秦思狂再拜,道:“大掌柜红光满面,怎么能说一把年纪呢?”
等他抬起头,发现温时崖正盯着自己,目光炯炯,仿佛看的是他的骨而不是皮。
半晌,温时崖还是没有移开目光,他只好再次低下头,眼观鼻,鼻观心。
温祺在一旁忍不住提醒道:“父亲?”
温时崖回过神来,缓缓道:“你的面孔,很像老夫一位忘年之交。尤其是眼睛,好看,真好看。”
堂上几人齐齐怔住。秦思狂眼尾斜飞入鬓,有一分缱绻意味。动怒或动情之时更是如同秋日枫叶,绯红之色高挂枝头。
温时崖作为一位叱咤江湖几十年,有头有脸的人物,当着众人的面说出这话来可不太体面。
秦思狂耳根微微泛红,岑乐忍不住笑道:“大掌柜此话当真?”
“老夫做了三十几年的脂粉生意,整日看人脸。别的不会,就会相面,从未看错人,”温时崖又望着岑乐,捋须一笑,“岑先生,近来‘当铺’生意可好?”
岑乐展臂扶手,磬折躬身,朗声道:“托温老的福,还过得去。”
“上回见你,还是十年前我五十岁生辰。一转眼十年过去了,你模样变了不少。”
岑乐笑道:“温老您可一点没变,”他从袖中取出一个小小的方形漆盒,“小小礼物,不成敬意,岑乐祝您松鹤长春,后福无疆。”
温陌拿过漆盒,对岑乐行了个礼。
温时崖摆摆手:“罢了罢了,老夫知‘当铺’不愿多与我结交。几位请坐吧。陌儿,看茶。”
温陌道:“是。”
四人坐定,温祺道:“父亲,您请了玉公子多次,今儿总算是见着面了。”
秦思狂连忙道:“您比我年长,不必如此客气。若不嫌弃,唤一声老弟,就是我的福气了。”

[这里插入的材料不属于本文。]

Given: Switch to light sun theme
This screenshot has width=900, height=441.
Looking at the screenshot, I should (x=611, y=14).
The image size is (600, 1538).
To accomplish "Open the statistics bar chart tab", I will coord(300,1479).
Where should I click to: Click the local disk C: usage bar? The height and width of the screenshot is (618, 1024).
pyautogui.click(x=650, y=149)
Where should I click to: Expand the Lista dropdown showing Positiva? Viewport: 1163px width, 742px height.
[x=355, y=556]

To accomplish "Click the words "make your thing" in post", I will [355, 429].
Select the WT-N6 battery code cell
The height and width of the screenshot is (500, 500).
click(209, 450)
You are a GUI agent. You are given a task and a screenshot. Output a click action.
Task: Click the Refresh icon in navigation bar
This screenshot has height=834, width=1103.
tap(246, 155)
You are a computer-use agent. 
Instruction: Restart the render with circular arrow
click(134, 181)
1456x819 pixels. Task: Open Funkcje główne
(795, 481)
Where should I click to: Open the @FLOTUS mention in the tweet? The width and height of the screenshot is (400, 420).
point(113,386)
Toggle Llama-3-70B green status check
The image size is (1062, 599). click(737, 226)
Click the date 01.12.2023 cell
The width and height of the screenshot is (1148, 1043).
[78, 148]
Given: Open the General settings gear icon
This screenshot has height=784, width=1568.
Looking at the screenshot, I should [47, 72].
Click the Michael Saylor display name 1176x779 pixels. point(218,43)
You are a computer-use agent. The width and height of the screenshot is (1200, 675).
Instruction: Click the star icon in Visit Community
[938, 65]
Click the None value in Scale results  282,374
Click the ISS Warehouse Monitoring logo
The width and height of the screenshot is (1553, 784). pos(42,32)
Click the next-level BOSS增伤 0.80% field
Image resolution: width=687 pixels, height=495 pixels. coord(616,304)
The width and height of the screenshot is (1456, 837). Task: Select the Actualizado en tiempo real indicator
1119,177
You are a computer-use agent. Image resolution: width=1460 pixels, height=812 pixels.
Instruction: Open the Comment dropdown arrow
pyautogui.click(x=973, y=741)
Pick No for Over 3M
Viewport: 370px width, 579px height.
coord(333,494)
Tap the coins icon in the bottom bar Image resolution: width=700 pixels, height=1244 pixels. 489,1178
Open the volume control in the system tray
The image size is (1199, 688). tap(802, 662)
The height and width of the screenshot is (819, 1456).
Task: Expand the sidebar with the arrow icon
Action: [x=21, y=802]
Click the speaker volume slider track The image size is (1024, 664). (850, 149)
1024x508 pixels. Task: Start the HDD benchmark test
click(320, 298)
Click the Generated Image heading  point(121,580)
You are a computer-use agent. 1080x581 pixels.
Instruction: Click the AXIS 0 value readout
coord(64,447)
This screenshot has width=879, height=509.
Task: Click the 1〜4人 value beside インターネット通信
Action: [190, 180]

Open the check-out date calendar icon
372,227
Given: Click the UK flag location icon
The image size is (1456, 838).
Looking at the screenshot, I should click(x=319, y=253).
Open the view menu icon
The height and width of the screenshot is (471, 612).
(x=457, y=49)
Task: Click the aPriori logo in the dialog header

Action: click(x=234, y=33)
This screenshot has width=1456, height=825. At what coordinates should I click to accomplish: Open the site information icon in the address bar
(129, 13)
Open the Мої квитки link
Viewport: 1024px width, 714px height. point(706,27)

温祺大笑起来:“在下只比韩九爷小一岁,叫你老弟的话,岂不是比他小一辈,那可是吃了大亏了。”
☆、第四十一回
温陌奉上茶,摆在几上。
温时崖道:“陌儿,你四叔何在?”
“四叔今日应该没出门,爷爷可是要请他来?”
“你去瞧瞧。若在府里,让他过来。”
温时崖对岑、秦二人道:“小儿说了,他可要好好谢谢二位。”
说者无心听者有意。温询询真的会“感谢”他们吗,还是要“算账”?
温时崖没有察觉二人的异样,自顾自说道:“他说前些日子,有件事多亏玉公子和岑先生相助。
秦思狂低头浅浅一笑:“哪里的话。”
岑乐只觉喉头发痒,赶忙端起茶杯轻啜一口,把咳嗽声掩盖了过去。
“玉公子精明能干,几年来助韩九爷将集贤楼打理得井井有条,是位不可多得的人才。”
“大掌柜过奖了。江南地方小,山水灵秀,南人多婉约,比不得北人豪放、尚武。集贤楼做做小生意,备些人马只为保个太平,九爷也仅是守庖厨罢了。”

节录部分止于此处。